* Tasks to complete
1. Reproduce the passage of the entry-level hiring survey article between "Half of Companies" and "are doing both.", inclusive.
2. Resume the entry-level hiring survey article after its final sentence.

* Study text
++++++++++
A new Resume.org survey of nearly 1,000 U.S. business leaders finds that companies are scaling back hiring, particularly for entry-level roles, with many expecting those roles to disappear entirely in the next two years.

Half of Companies Will Stop Hiring Entry-Level Workers by 2027
According to the survey, 21% of companies have already frozen entry-level hiring due to AI. This is striking on its own, but the trajectory is what should concern anyone entering or advising those entering the workforce.
By the end of 2026, 36% of companies say they will have frozen entry-level hiring. Looking ahead one more year, nearly half (47%) expect to halt entry-level hiring by 2027.
AI is a central driver of these decisions. Twenty-one percent of companies say AI is the sole reason for eliminating roles, 19% say it is the primary driver, and 26% say it is one of several contributing factors.
1 in 3 Expect AI To Eliminate Entry-Level Roles by the End of the Year
There is a clear distinction between pausing hiring and eliminating roles. The survey indicates companies are doing both.
++++++++++
* Given data
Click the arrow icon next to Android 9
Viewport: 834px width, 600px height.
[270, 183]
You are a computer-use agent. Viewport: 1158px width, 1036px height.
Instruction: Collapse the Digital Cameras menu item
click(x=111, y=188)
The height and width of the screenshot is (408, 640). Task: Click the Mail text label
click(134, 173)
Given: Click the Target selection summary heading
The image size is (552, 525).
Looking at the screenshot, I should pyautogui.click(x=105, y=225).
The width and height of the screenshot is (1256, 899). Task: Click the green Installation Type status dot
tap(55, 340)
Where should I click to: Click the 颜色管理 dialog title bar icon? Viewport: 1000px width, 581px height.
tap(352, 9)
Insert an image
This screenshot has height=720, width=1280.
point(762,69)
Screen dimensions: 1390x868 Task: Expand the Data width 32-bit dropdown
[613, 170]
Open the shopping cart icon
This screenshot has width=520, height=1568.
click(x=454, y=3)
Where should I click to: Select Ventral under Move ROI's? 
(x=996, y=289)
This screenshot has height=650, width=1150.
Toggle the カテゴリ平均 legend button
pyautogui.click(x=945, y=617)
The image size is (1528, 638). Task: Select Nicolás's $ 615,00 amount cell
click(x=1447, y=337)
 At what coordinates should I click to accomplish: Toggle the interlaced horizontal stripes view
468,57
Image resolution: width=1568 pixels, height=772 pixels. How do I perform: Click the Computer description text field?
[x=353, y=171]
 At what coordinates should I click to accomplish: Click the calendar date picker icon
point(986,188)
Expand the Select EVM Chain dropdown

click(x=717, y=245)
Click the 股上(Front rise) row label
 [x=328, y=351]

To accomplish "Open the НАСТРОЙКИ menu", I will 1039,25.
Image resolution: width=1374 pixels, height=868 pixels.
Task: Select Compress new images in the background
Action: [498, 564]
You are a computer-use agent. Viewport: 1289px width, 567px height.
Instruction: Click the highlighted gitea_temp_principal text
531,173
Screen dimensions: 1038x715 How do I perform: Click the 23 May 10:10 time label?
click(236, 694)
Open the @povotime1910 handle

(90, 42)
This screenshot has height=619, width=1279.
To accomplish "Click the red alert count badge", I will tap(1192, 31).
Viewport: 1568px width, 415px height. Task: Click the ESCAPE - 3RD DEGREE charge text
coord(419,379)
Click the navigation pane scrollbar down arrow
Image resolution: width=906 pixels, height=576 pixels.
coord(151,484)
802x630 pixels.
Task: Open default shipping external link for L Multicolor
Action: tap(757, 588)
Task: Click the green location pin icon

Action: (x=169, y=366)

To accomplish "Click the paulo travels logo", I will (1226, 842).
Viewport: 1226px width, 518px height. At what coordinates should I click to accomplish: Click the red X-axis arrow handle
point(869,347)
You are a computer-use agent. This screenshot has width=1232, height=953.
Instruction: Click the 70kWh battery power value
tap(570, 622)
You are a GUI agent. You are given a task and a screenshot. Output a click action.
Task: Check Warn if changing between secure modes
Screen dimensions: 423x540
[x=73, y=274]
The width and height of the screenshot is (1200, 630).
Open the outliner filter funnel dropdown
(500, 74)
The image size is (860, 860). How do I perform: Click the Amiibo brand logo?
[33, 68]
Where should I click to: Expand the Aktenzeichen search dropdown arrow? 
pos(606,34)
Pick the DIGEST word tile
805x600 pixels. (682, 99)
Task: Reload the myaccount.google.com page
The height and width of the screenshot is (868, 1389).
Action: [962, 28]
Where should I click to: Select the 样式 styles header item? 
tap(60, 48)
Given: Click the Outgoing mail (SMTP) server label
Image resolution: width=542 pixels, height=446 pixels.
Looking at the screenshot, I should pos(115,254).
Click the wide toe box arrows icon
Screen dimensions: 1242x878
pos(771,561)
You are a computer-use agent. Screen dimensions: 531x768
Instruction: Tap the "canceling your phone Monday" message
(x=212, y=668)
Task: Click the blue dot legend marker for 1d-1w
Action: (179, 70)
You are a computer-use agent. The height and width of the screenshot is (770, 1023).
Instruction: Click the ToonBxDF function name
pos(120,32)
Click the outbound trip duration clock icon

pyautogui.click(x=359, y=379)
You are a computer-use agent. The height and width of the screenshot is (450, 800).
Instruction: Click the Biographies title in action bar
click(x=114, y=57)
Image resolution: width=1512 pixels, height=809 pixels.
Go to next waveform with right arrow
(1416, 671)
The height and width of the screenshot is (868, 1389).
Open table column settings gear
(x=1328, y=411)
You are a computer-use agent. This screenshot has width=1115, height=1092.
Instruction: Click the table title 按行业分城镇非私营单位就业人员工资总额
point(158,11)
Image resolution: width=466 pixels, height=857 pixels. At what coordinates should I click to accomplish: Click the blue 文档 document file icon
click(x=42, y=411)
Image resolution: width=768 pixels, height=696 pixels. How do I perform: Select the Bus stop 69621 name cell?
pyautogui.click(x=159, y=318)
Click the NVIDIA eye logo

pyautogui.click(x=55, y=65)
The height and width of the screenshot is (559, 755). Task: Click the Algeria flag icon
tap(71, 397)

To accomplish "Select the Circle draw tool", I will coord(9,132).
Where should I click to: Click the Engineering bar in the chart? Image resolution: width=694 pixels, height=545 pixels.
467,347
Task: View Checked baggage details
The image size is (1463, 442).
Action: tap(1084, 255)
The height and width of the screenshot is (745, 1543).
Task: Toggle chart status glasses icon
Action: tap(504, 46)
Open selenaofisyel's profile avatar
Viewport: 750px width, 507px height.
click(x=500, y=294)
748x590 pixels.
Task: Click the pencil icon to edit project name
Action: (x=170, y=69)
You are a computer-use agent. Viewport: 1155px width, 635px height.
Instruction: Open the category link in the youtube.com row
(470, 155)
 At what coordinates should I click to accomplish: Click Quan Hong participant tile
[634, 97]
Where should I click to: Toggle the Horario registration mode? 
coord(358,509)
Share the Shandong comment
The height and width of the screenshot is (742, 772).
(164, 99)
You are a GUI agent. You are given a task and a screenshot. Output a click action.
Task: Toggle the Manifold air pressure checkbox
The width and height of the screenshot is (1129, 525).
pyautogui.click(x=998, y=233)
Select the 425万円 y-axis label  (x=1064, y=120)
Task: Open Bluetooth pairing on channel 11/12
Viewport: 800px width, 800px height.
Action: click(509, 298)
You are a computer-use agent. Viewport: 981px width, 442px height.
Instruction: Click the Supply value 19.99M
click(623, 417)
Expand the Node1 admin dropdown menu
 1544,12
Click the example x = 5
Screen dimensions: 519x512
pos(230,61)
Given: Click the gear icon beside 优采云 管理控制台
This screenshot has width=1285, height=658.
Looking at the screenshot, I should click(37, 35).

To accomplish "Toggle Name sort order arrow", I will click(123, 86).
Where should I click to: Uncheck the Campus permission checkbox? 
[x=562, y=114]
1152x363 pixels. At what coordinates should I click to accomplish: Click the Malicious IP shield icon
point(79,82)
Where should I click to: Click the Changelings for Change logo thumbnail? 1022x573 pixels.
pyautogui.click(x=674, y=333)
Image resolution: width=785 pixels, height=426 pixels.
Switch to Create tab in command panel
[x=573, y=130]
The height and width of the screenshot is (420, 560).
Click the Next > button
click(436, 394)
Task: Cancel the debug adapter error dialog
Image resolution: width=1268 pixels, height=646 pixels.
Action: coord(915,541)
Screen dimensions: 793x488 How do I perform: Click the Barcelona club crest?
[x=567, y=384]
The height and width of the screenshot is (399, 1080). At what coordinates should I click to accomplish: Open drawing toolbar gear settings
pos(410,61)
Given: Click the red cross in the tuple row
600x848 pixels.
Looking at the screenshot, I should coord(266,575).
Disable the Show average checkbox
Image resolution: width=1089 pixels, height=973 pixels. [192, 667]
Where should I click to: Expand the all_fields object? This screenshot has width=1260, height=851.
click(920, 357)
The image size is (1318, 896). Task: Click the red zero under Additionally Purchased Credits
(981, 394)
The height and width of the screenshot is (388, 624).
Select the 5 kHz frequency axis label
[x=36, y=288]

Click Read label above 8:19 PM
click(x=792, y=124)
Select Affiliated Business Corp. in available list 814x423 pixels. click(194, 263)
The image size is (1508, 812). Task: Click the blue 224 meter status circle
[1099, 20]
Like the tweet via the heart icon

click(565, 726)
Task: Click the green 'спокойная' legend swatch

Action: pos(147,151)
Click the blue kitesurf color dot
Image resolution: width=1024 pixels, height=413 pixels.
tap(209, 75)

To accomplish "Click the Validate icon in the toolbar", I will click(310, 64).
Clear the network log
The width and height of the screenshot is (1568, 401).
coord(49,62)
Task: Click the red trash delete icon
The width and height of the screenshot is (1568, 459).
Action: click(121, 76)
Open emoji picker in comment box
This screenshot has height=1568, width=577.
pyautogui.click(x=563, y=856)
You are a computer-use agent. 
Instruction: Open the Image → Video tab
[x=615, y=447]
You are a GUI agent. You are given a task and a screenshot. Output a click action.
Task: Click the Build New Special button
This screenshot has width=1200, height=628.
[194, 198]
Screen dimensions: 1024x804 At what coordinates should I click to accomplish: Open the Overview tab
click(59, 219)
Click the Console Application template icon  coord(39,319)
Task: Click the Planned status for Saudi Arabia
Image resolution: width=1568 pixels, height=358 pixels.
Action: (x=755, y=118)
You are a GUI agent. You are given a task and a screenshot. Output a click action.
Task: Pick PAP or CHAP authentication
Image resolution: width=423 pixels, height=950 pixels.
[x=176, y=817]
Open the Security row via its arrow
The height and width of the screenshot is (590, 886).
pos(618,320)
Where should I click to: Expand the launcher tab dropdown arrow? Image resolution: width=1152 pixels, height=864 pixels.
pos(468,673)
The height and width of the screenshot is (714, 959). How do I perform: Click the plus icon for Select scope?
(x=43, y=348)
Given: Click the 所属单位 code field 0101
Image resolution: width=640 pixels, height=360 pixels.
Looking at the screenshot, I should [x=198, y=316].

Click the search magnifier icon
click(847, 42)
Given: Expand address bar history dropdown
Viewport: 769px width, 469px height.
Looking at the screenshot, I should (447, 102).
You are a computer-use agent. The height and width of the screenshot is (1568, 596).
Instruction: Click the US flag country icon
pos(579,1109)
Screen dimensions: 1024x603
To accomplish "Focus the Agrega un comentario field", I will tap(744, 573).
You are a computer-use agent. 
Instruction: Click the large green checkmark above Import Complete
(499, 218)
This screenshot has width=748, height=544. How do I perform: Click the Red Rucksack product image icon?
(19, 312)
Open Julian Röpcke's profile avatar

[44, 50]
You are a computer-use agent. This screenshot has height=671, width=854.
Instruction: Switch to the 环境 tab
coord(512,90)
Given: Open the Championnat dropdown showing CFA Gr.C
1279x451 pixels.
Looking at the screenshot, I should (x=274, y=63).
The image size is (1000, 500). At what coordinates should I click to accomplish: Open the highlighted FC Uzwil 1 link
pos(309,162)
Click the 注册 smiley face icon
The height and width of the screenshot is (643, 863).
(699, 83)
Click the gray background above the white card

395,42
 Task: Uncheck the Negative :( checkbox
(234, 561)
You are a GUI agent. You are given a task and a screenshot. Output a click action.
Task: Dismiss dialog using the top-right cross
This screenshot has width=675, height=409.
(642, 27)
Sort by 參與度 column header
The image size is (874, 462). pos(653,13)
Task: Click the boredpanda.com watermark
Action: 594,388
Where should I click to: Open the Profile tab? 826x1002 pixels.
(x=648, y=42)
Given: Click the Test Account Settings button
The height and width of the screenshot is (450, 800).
++++++++++
* Answers below
1.
Half of Companies Will Stop Hiring Entry-Level Workers by 2027
According to the survey, 21% of companies have already frozen entry-level hiring due to AI. This is striking on its own, but the trajectory is what should concern anyone entering or advising those entering the workforce.
By the end of 2026, 36% of companies say they will have frozen entry-level hiring. Looking ahead one more year, nearly half (47%) expect to halt entry-level hiring by 2027.
AI is a central driver of these decisions. Twenty-one percent of companies say AI is the sole reason for eliminating roles, 19% say it is the primary driver, and 26% say it is one of several contributing factors.
1 in 3 Expect AI To Eliminate Entry-Level Roles by the End of the Year
There is a clear distinction between pausing hiring and eliminating roles. The survey indicates companies are doing both.

2.
Twelve percent of companies say AI has already eliminated entry-level roles at their organization. Another 21% expect those eliminations to occur before the end of this year. Combined, a third of companies are on track to have restructured away entry-level positions by December 2026.
Senior and mid-level roles are not immune, though the timeline appears more extended. About 11% of companies have already eliminated mid-level roles due to AI, and 10% have done the same with senior-level positions. By year’s end, those figures are projected to reach 24% for mid-level and 26% for senior-level roles.
When replacing roles with AI, CEO of MedMart David Fesman suggested that businesses should start with their most repetitive administrative tasks and measure actual time savings over a 90-day period.
Using this model, MedMart was able to eliminate data entry positions with AI. According to Fesman, “That freed up the budget to hire someone more experienced whose judgment we needed more than another data entry position.”

“AI is increasingly capable of pattern recognition, forecasting, reporting synthesis, compliance monitoring, and even strategic scenario modeling, work traditionally owned by mid and senior leaders,” explains Kara Dennison, head of career advising at Resume.org.
“Many senior roles exist to interpret data, make recommendations, and allocate resources. AI now accelerates and centralizes those capabilities, reducing the need for layered management. The future favors senior leaders who leverage AI to amplify strategic thinking, not those whose value is rooted in analysis alone.”
Companies Are Still Hiring Aggressively—for Workers Who Can Use AI
Hiring has not stopped altogether. Instead, priorities have shifted.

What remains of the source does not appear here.